Moderate sun exposure is good for you
Bright and sunny days make most people try to stay indoors or scamper to the nearest shade to avoid the sun. But exposure to sunlight is not always bad news. Research
Bright and sunny days make most people try to stay indoors or scamper to the nearest shade to avoid the sun. But exposure to sunlight is not always bad news. Research has established that 10 to 15 minutes of sun exposure, two to three times a week, is good for your health. While it is necessary to avoid the harsher elements of direct sunlight, a lack of it may not be good for your health.
Today’s busy lifestyles, where many people work in-doors all day long, may leave you with little sun exposure. You are advised to deliberately seek some sun exposure, at least for a few minutes each day. For instance, you can take a 10 to 15 minutes walk during your lunchtime or tea break.
Healthy sun exposure has numerous health and beauty benefits and first on the list is provision of the vital vitamin D. Ninety percent of the body’s vitamin D requirements come free from exposure to the sun’s ultraviolet (UV) rays, while the rest is obtained from foods and supplements.
Vitamin D, also known as the sunshine vitamin, is made in the skin when skin is exposed to ultraviolet radiation from the sun. As much as too much exposure to the sun is detrimental to the health of your skin, Vitamin D obtained from sun exposure has been linked to the prevention of some skin cancers and is believed to be vital in protecting skin cells from DNA damage that may lead to cancer. The vitamin has also been found to be effective in treating psoriasis – a skin disease marked by red, itchy, scaly patches. Ultra violet rays from the sun can actually kill bacteria that may be found on the surface of your skin, thus acting as a natural antiseptic.

________________________________________

## STUDY QUESTIONS
**1)** In the sun exposure article, copy the passage that starts with the words "Healthy sun exposure" and ends after the words "foods and supplements.".
**2)** According to the sun exposure article, what share of the body's vitamin D requirements comes from exposure to the sun's ultraviolet rays?
The items after this article come from a separate source.

## SUPPLIED DATA
________________________________________

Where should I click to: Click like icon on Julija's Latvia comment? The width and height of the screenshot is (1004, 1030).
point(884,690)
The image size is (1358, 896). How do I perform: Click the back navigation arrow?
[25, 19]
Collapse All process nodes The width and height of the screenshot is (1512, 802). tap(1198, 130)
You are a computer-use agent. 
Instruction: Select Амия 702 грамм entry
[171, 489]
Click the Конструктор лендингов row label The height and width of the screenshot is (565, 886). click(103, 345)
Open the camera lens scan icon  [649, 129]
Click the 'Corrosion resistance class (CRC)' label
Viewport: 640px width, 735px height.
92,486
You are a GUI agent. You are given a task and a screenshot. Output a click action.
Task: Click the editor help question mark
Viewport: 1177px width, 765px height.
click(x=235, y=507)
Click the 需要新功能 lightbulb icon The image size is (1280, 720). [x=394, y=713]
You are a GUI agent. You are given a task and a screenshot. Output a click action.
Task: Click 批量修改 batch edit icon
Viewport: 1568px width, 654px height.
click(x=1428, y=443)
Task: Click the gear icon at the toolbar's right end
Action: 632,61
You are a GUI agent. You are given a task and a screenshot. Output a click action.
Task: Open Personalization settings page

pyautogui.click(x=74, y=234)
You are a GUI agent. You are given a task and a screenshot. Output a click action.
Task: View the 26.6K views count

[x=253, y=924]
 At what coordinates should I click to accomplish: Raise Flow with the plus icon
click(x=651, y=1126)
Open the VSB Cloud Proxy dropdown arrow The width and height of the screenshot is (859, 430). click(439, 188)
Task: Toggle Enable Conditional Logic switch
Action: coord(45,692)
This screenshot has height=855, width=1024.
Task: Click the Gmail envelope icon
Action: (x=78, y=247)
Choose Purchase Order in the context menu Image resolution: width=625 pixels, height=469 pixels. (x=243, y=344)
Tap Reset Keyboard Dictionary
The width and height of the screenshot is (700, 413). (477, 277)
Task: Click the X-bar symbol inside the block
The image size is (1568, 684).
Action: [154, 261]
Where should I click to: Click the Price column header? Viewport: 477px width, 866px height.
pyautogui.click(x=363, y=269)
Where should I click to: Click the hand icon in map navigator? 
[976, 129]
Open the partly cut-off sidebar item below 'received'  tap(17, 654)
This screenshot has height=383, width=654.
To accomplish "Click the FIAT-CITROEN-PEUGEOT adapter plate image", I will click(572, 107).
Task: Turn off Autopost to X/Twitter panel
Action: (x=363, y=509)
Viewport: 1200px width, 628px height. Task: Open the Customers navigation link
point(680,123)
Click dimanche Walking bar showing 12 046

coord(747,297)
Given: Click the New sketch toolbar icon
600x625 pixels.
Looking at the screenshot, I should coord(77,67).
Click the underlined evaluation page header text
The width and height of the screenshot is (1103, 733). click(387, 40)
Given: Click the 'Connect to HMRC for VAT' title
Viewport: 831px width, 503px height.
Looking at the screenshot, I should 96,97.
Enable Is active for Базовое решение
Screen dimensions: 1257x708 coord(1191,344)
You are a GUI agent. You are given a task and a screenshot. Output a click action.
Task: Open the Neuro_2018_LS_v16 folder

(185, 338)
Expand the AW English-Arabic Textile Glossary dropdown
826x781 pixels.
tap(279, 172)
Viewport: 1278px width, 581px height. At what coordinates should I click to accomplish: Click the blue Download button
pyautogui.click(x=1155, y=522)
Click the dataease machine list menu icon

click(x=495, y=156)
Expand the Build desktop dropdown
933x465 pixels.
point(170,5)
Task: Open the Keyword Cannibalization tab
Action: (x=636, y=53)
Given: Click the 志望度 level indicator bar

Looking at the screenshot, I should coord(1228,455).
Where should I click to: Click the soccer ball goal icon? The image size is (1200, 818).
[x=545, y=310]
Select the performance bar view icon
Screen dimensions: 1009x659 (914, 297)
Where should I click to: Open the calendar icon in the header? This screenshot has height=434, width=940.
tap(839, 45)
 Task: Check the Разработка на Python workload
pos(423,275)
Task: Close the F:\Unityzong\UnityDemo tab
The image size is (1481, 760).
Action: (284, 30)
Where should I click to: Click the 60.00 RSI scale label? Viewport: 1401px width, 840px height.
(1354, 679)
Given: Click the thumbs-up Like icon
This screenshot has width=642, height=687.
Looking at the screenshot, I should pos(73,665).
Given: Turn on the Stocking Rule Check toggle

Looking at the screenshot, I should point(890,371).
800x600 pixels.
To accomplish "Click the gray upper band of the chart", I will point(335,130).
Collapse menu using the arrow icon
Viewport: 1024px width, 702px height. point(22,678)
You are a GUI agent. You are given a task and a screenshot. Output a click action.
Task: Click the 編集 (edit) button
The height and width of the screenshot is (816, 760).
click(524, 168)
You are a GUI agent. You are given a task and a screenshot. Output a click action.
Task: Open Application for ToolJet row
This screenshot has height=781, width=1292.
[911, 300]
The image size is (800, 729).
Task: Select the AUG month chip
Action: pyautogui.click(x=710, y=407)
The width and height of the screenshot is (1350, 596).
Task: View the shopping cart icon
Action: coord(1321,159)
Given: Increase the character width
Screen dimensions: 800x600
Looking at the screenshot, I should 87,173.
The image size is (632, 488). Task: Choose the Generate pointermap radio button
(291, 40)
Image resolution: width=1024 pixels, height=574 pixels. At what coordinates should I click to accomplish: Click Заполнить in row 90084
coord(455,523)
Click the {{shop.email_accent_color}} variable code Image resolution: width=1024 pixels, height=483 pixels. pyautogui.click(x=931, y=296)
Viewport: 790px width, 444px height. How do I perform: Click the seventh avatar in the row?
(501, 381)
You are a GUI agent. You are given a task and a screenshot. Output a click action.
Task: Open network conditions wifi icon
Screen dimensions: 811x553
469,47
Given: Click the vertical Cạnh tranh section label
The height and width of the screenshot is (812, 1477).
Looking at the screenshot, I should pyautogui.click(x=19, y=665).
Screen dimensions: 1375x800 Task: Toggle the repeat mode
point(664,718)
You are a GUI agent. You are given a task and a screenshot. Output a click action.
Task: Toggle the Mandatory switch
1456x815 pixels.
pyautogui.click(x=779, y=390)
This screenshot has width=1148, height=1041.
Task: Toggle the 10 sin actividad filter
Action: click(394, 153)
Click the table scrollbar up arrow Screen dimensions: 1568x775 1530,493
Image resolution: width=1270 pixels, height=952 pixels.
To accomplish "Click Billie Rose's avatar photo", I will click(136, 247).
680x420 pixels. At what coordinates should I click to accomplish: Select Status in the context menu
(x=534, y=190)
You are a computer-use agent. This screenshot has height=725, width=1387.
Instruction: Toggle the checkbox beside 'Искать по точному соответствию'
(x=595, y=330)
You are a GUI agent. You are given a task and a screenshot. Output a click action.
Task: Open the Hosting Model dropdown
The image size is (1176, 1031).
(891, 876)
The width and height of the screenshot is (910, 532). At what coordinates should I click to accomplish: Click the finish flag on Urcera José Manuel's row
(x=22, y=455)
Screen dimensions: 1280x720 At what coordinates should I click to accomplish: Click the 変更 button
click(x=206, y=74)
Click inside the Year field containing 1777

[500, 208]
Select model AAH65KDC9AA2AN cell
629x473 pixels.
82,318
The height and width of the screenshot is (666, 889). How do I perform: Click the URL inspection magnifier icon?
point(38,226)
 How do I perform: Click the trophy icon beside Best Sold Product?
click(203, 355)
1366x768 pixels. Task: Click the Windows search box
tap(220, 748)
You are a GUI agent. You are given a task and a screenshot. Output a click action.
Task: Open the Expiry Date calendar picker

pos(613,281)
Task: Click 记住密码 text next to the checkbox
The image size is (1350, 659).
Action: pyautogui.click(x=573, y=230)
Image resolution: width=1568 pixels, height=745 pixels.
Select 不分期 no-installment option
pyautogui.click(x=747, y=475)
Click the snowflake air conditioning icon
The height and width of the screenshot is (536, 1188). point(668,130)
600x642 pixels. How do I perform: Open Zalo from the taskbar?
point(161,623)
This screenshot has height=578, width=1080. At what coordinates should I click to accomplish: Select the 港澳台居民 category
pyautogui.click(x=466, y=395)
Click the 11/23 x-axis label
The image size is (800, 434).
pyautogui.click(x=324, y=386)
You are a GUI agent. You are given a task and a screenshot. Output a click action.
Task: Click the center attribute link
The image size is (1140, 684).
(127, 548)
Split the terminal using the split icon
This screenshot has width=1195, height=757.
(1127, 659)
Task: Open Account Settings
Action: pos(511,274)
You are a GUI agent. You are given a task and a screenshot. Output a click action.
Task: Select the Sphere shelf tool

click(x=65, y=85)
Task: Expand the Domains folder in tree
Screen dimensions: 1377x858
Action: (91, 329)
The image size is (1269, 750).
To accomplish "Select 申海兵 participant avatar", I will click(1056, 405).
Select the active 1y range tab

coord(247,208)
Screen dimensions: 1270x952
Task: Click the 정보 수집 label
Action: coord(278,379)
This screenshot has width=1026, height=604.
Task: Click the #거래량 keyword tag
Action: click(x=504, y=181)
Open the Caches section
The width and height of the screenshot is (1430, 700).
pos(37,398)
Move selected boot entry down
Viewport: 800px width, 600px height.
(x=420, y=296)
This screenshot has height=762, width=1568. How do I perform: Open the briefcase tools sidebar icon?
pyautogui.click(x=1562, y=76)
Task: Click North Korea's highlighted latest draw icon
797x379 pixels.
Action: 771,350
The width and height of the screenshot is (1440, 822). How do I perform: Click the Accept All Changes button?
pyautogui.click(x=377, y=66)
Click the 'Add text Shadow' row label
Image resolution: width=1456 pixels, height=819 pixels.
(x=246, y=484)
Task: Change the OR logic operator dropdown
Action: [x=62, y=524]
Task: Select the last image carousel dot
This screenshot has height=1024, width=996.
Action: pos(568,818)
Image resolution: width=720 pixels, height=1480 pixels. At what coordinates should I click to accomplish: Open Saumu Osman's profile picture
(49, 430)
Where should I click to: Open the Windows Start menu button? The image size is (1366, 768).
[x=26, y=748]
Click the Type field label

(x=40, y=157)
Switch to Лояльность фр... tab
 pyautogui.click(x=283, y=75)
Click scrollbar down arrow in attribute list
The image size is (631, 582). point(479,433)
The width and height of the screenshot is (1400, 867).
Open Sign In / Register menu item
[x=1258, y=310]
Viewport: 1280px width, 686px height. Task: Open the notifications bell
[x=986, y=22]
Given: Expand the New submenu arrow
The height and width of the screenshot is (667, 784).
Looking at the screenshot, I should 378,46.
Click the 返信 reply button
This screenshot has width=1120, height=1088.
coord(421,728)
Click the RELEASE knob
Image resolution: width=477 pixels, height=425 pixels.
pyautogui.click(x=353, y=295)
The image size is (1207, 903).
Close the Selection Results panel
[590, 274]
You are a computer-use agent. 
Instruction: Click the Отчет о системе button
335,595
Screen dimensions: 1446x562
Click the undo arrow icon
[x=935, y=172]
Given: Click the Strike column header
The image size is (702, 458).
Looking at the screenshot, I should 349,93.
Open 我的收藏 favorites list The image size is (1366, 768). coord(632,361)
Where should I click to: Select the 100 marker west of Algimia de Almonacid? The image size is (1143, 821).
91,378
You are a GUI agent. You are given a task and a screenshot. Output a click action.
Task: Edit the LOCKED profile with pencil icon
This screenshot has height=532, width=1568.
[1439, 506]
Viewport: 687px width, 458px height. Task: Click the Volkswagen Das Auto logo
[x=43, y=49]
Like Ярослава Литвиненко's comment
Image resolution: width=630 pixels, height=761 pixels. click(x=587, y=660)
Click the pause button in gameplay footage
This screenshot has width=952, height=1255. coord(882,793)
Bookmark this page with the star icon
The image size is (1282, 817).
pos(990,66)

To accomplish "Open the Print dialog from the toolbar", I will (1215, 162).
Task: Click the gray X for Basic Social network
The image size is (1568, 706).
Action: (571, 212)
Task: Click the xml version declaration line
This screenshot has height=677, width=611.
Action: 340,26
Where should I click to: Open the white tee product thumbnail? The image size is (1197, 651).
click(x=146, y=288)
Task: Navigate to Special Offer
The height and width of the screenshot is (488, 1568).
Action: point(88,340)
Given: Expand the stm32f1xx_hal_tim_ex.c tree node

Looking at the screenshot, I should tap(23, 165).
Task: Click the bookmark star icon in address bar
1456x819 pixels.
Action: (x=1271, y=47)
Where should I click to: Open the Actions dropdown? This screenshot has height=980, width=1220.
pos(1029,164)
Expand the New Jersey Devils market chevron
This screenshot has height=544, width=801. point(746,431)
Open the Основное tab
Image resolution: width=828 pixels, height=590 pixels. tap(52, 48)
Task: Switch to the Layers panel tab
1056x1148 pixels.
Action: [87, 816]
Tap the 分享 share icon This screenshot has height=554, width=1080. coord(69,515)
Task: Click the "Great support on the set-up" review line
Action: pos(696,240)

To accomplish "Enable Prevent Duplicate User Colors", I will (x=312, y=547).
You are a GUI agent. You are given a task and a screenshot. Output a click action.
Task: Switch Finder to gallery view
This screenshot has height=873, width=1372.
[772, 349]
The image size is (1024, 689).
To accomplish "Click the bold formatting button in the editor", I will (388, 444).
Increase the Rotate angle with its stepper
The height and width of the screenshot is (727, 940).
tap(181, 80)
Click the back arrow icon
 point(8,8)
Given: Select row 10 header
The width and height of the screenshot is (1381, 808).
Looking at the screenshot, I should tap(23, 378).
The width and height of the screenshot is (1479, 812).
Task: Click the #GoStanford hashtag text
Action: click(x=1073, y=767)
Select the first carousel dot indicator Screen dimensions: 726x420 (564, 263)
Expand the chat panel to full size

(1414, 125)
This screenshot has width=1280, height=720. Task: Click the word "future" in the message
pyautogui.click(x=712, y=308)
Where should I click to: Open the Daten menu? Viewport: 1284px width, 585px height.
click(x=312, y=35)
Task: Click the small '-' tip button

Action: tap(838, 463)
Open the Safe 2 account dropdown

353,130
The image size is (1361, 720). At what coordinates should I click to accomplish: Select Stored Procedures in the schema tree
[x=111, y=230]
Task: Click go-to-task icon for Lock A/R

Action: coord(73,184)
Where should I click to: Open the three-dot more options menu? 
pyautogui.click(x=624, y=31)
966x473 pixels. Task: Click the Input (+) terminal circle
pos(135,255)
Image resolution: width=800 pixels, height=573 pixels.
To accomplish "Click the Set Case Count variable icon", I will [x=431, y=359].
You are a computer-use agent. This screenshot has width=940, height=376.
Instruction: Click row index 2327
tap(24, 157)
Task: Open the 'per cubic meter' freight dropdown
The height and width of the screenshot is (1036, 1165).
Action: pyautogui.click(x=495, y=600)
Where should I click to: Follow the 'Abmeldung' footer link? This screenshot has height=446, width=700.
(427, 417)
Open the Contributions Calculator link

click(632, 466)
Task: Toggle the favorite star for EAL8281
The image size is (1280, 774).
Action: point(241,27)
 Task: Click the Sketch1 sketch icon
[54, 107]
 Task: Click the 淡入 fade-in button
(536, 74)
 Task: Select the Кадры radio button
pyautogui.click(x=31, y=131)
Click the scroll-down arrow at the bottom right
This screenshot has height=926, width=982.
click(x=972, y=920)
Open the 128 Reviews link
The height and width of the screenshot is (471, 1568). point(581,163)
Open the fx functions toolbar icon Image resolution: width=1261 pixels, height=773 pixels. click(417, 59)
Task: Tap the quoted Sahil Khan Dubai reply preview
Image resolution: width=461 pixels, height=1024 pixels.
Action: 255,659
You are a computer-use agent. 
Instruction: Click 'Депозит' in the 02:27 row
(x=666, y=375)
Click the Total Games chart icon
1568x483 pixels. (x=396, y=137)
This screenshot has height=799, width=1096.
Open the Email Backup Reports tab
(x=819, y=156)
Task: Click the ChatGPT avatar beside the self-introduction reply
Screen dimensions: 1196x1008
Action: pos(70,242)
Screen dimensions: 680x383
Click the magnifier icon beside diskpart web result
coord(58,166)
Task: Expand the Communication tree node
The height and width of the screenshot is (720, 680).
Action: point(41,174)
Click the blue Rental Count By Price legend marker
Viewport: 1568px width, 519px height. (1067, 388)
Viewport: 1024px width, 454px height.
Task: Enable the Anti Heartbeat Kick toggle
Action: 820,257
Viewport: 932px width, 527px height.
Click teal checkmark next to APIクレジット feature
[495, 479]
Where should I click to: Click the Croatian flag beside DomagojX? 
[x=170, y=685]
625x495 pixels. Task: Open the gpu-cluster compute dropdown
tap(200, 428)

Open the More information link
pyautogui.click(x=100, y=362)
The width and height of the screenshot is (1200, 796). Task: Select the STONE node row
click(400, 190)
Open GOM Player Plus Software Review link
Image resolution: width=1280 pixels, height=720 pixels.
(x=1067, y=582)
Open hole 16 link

________________________________________

## SOLVED TASKS
**1)**
Healthy sun exposure has numerous health and beauty benefits and first on the list is provision of the vital vitamin D. Ninety percent of the body’s vitamin D requirements come free from exposure to the sun’s ultraviolet (UV) rays, while the rest is obtained from foods and supplements.

**2)** Ninety percent.